→ **TASK INSTRUCTIONS**:
What is needed is each line of the data below that holds the string "Save".

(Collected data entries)
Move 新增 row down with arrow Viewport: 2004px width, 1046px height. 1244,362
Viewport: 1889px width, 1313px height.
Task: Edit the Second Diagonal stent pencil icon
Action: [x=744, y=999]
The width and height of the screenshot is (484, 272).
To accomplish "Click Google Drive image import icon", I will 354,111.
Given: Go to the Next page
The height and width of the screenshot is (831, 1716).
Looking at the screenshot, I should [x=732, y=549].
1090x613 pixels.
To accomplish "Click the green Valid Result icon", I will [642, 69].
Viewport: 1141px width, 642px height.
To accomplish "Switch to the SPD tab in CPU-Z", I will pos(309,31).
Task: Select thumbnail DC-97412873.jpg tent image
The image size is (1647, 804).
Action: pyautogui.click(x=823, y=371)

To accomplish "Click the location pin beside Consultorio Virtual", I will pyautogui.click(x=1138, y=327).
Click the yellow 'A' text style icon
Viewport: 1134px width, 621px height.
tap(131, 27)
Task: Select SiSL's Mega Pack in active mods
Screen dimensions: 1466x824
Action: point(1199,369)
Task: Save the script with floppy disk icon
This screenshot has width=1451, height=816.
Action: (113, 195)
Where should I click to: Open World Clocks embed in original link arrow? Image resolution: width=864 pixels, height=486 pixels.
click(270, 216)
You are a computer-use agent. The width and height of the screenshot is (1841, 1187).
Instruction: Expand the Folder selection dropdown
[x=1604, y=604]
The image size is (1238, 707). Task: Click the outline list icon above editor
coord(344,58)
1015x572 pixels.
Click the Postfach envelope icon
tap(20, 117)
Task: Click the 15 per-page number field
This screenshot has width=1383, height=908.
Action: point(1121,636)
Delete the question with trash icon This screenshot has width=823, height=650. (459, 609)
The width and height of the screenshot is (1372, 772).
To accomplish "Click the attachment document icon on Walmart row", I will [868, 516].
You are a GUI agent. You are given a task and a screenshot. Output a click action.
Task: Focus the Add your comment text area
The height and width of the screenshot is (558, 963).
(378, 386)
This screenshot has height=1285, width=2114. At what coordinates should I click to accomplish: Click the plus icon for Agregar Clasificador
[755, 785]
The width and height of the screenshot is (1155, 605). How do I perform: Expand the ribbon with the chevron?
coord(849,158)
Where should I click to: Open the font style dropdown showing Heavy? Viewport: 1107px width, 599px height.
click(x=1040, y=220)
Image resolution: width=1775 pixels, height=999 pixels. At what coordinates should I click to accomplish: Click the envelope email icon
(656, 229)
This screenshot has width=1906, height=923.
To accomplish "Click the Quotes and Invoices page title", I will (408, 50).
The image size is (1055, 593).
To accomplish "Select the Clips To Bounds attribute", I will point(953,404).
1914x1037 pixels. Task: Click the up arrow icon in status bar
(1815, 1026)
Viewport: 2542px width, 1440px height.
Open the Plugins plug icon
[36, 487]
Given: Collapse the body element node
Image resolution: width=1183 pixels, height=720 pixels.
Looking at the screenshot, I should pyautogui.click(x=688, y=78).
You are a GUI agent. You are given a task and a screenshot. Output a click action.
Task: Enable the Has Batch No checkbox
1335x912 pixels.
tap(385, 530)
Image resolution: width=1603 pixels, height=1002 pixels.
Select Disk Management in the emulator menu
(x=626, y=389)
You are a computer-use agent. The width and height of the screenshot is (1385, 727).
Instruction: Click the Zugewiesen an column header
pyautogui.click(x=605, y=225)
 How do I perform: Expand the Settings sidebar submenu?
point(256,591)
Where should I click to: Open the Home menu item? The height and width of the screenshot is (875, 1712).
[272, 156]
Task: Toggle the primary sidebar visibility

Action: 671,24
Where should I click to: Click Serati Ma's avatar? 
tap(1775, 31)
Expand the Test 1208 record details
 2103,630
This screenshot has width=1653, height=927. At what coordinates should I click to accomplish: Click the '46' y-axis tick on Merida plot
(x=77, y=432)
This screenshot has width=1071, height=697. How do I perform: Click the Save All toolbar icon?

→ **ANSWER AREA**:
Task: Save the script with floppy disk icon
This screenshot has width=1071, height=697. How do I perform: Click the Save All toolbar icon?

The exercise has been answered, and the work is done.